None of this is a slam on Anderson. He is making his first run at elected office, and we hope it won't be his last. Anderson is the sort of civic activist who deserves encouragement.
He sits on the Richland Parks and Recreation Commission, is the Richland Junior Chamber of Commerce president and volunteers with the March of Dimes.
It's great experience, but none of it makes him ready for the challenges facing the Legislature this next session. Delvin's record and experience prove he's the better candidate.
Moser vs. Klippert
Now, the tougher choice.
In 2008, when Carol Moser and Brad Klippert ran against each other for the state House of Representatives from the 8th District, we said this:
"Voters have two fine individuals competing for the same seat."
We stand by that, and we also stand by our original recommendation: We still think Moser will be the better choice.
According to the 2008 election results, and the primary election in August, the voters disagree. Klippert, a Republican, beat Moser, a Democrat, almost two-to-one in the primary. But the editorial board's job isn't to pick likely winners. Or support political parties. We're politically pragmatic, or try to be.
That means recommending the candidate we believe is best equipped to meet the district's needs.
Brad Klippert has done good things for his district, most especially in obtaining two more district court seats for the Tri-Cities.
He is rising in the leadership of his party.
But he's done some things that worry us too, particularly in his insistent, persistent "no" votes in the Legislature.
Yet he sponsored an amendment to make it legal for school employees to use stun guns on school grounds. The amendment failed.
Finally, he seems overly involved in seeking to impose his own social agenda on all citizens.
Moser is, on the other hand, more moderate.

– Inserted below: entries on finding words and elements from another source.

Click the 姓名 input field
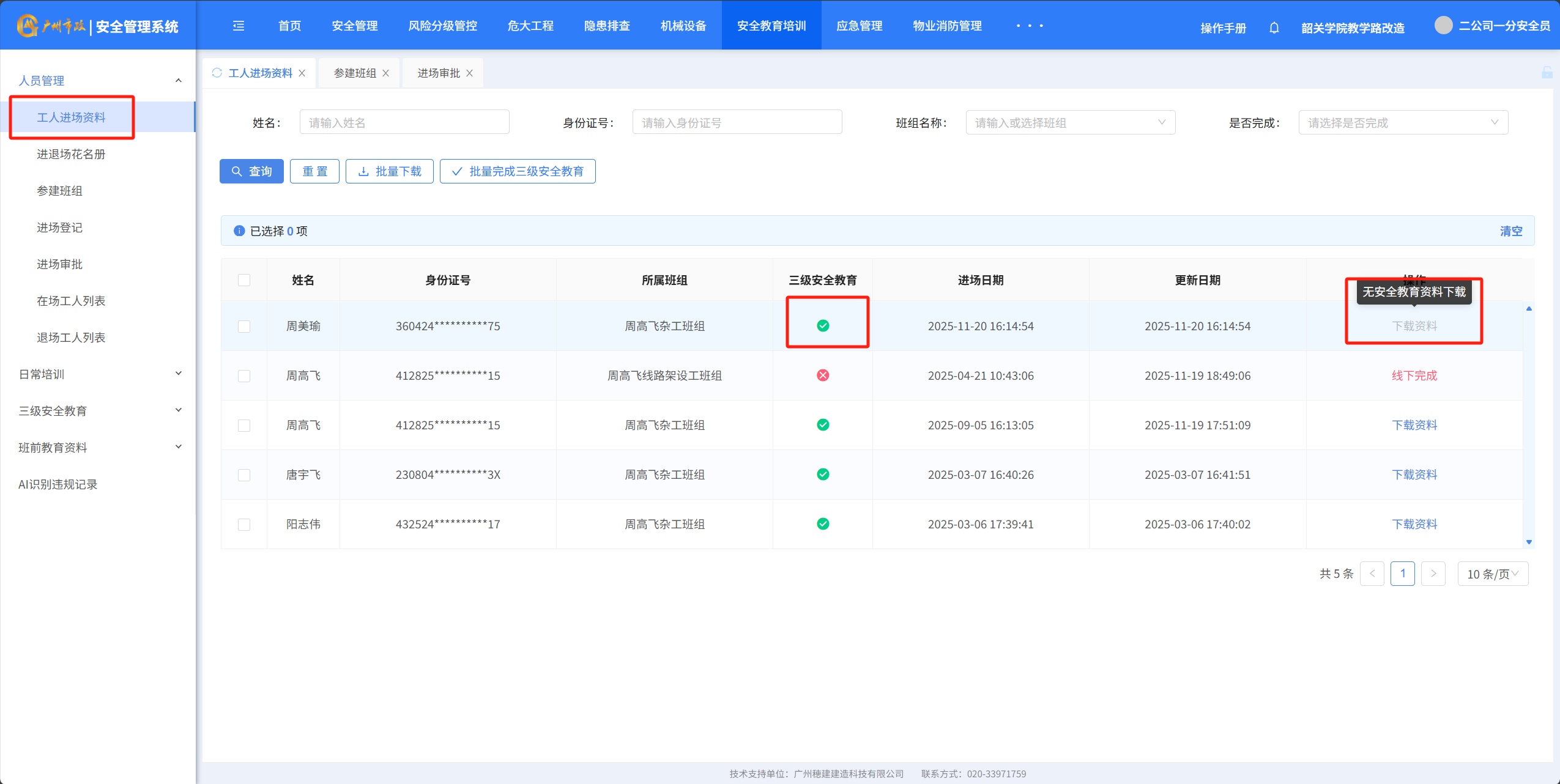The width and height of the screenshot is (1560, 784). pos(404,122)
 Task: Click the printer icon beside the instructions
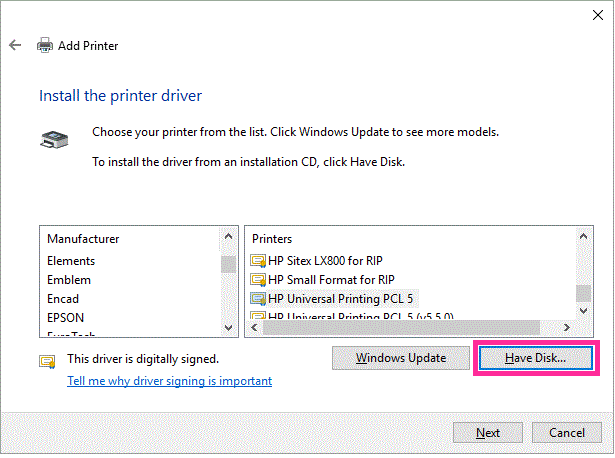point(54,138)
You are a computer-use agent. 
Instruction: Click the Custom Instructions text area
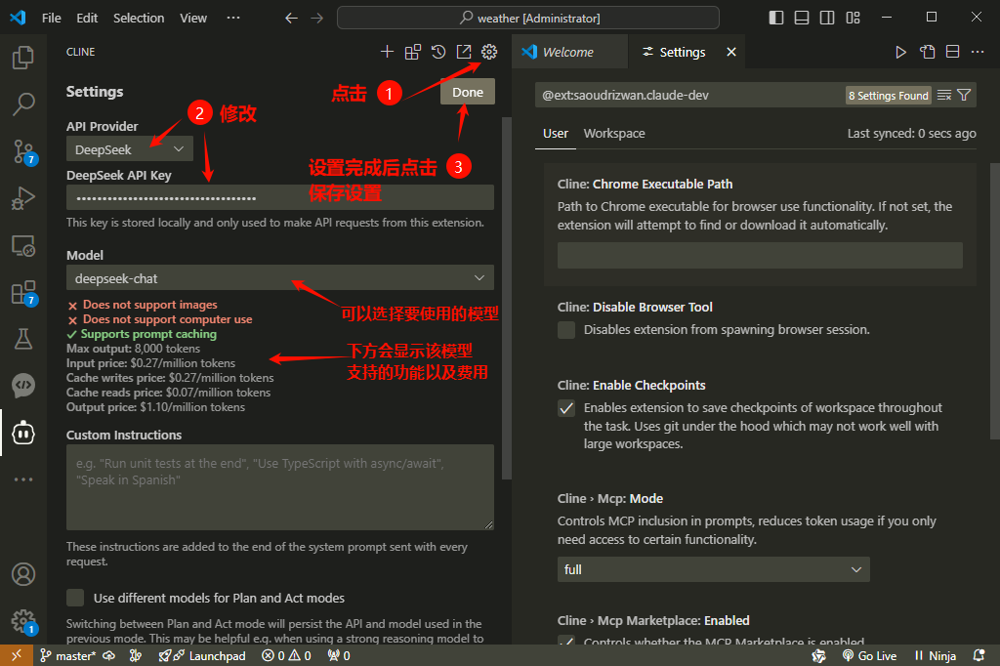coord(279,487)
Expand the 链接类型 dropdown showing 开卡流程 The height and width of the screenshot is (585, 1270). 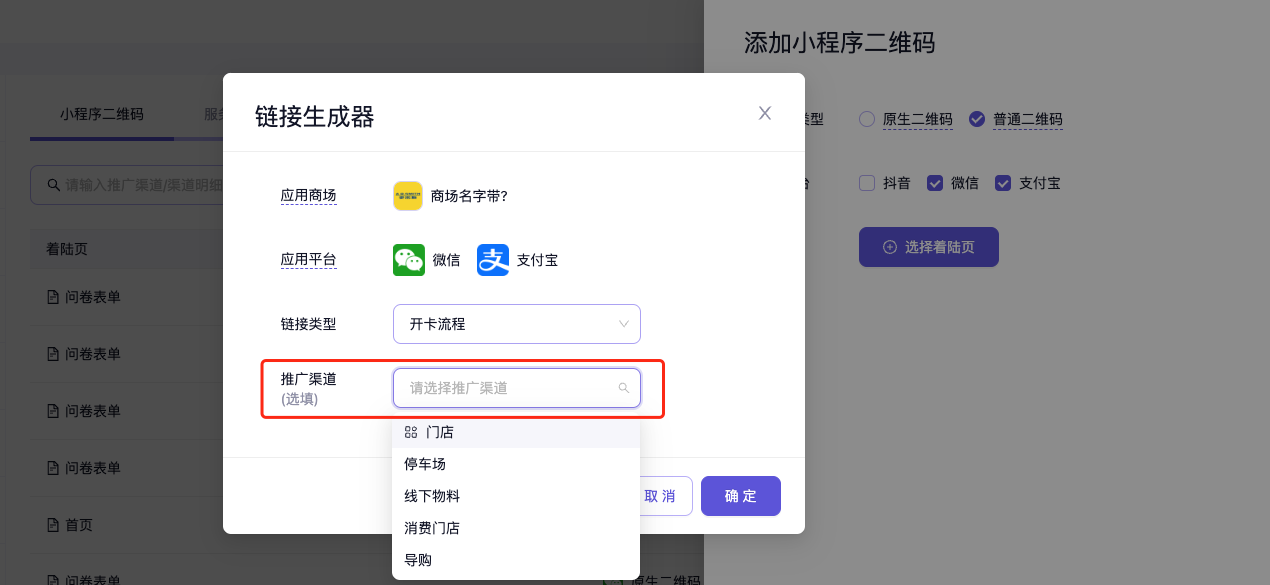click(x=516, y=324)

She's proved that time and again in posts such as the state Transportation Commission and the Richland City Council.
Moser has a long history of working well and pragmatically with both sides of the political aisle.
She is or has been a member of the Three Rivers Community Roundtable, an adviser for Washington State University's Tri-City branch, the Association of Washington Cities and Ben Franklin Transit and numerous other important bodies.

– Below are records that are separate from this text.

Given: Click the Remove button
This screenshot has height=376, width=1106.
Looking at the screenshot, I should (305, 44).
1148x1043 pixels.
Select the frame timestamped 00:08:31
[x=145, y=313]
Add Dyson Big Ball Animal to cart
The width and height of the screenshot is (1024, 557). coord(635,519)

She has been a strong advocate for quality education, economic development, transportation improvements and a healthy environment.
She's focused on plans to develop a Tri-City economy that will remain viable in the days "after Hanford."
It's a vital issue. We feel she has a clearer vision for our future and is better equipped to push for it in Olympia.
The Herald editorial board recommends Carol Moser for state House and Jerome Delvin for state Senate from the 8th District.